Interleukin-33 deficiency exacerbated experimental autoimmune encephalomyelitis with an influence on immune cells and glia cells

Interleukin (IL)-33, a member of the IL-1 cytokine family, is highly expressed in central nervous system (CNS), suggesting its potential role in CNS. Although some studies have focused on the role of IL-33 in multiple sclerosis (MS)/experimental autoimmune encephalomyelitis (EAE), an autoimmune disease characterized by demyelination and axonal damage in CNS, the exact role of IL-33 in MS/EAE remains unclear and controversial. Here, we used IL-33 knockout mice to clarify the role of endogenous IL-33 in EAE by simultaneously eliminating its role as a nuclear transcription factor and an extracellular cytokine. We found that the clinical score in IL-33 knockout EAE mice was higher accompanied by more severe demyelination compared with the wild-type (WT) EAE mice.
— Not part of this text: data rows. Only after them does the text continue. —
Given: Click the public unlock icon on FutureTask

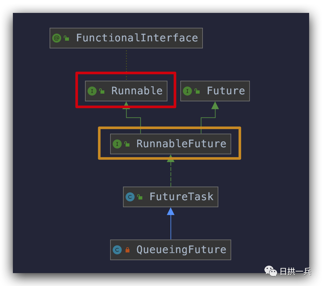Looking at the screenshot, I should [140, 197].
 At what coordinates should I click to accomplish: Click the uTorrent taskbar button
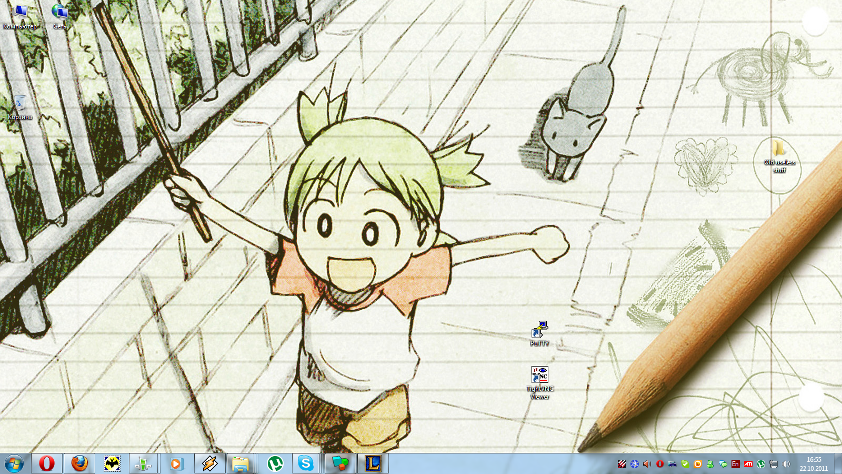[275, 463]
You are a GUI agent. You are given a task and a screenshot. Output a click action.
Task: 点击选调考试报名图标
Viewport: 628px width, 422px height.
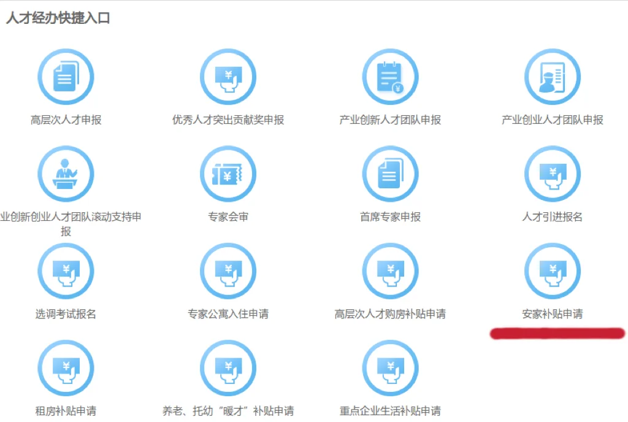click(66, 270)
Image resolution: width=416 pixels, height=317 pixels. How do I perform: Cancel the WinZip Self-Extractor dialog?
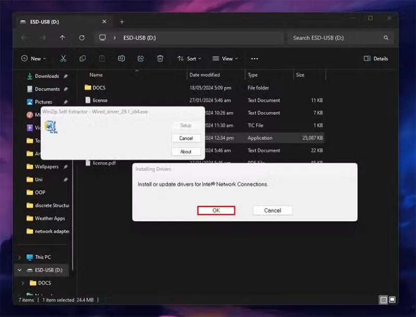pyautogui.click(x=186, y=138)
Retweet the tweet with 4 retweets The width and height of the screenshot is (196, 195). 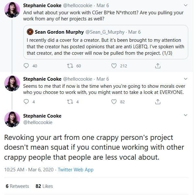click(x=70, y=102)
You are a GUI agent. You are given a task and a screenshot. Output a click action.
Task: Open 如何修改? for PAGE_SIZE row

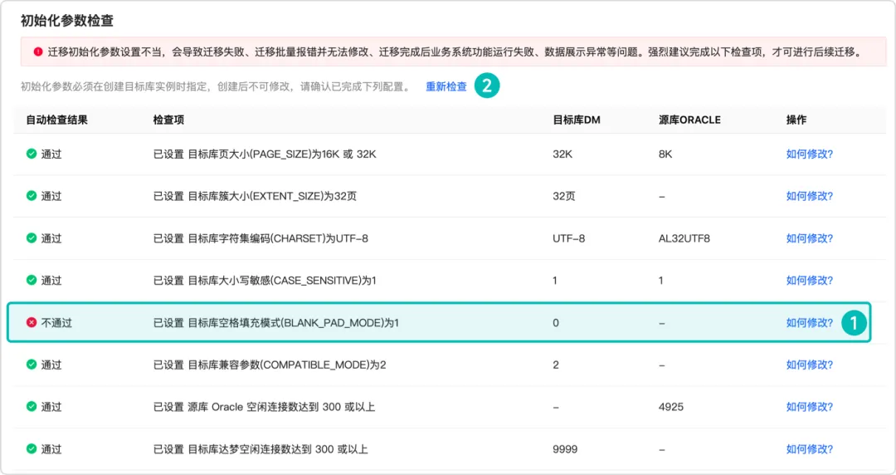click(810, 154)
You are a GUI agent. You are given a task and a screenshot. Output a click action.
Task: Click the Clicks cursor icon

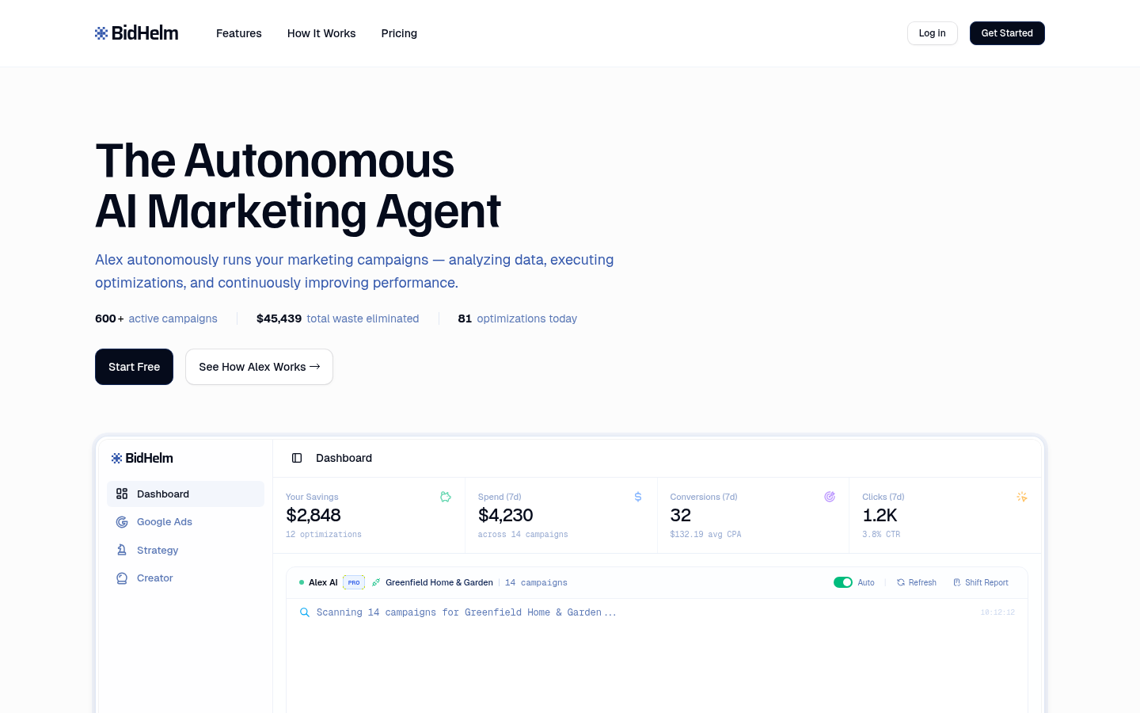click(x=1022, y=497)
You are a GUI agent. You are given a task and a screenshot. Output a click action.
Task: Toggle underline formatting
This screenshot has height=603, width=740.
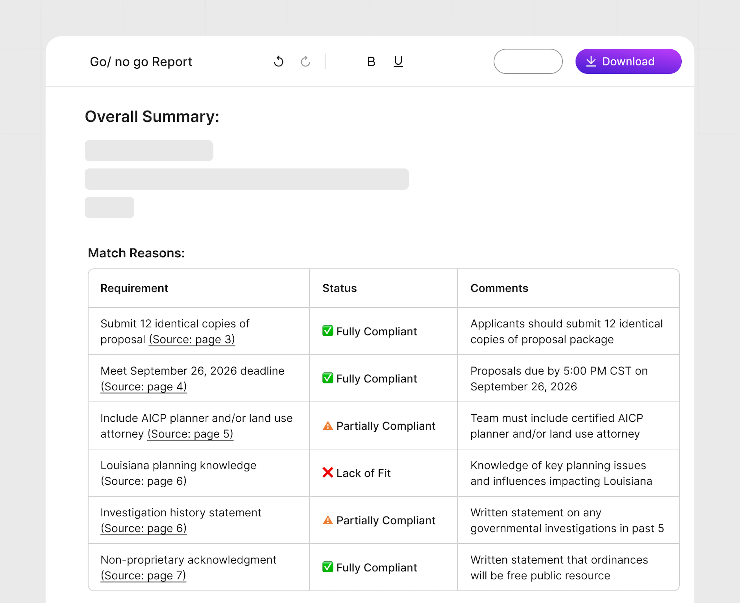point(398,61)
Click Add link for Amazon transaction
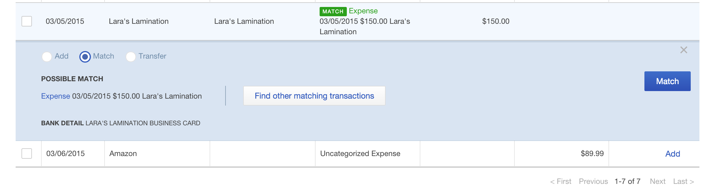711x192 pixels. coord(672,154)
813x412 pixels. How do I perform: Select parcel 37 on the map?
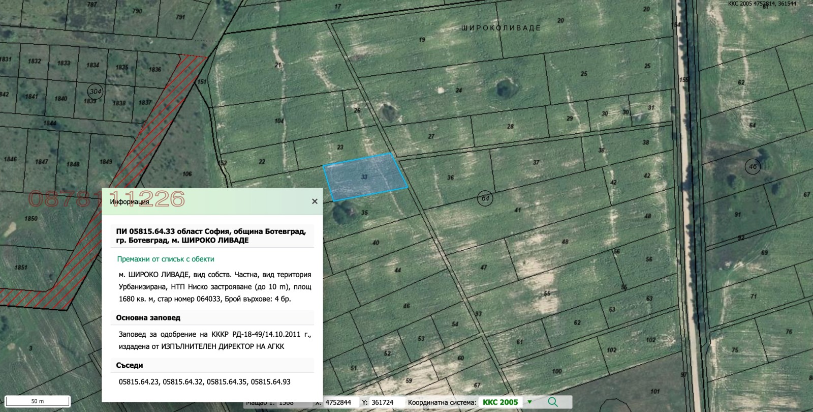(x=536, y=162)
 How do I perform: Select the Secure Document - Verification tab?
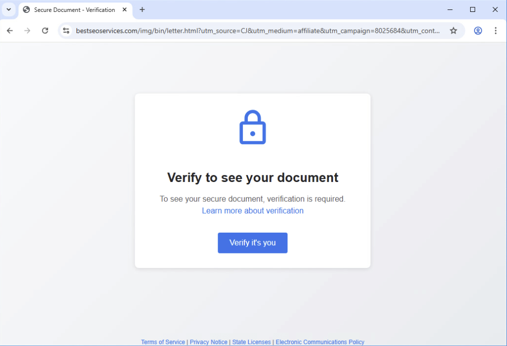[75, 10]
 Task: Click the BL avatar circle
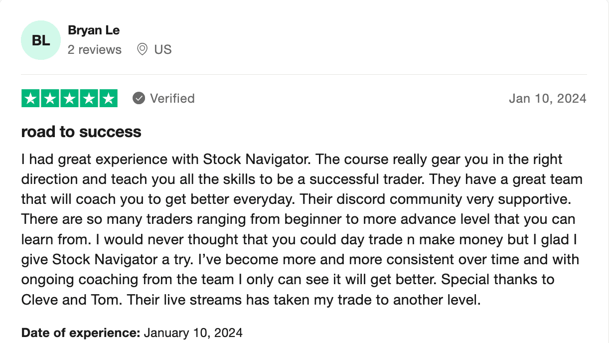[x=41, y=40]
As for the main immune cells participating in EAE in IL-33 knockout mice, pathogenic effector T cells increased both in peripheral immune organs and CNS, while CD4(+) FOXP3(+) regulatory T cells decreased in spleen and lymph nodes, Th2 cells and natural killer (NK) cells decreased in CNS. Additionally, the populations of microglia/macrophages and CD11C(+) CD11B(+) dendritic cells (DCs) increased in CNS of IL-33 knockout mice with EAE, among which iNOS-producing microglia/macrophages increased. Moreover, resident astrocytes/microglia were more activated in IL-33 knockout mice with EAE. In vitro, after blocking the IL-33, the proliferation of primary astrocytes, the production of MCP-1/CCL2 and TNF-alpha by astrocytes, and the production of TNF-alpha by primary microglia stimulated by the homogenate of the peak stage of EAE were increased. Our results indicate that IL-33 plays a protective role in EAE and exerts extensive influences on multiple immune cells and neural cells involved in EAE.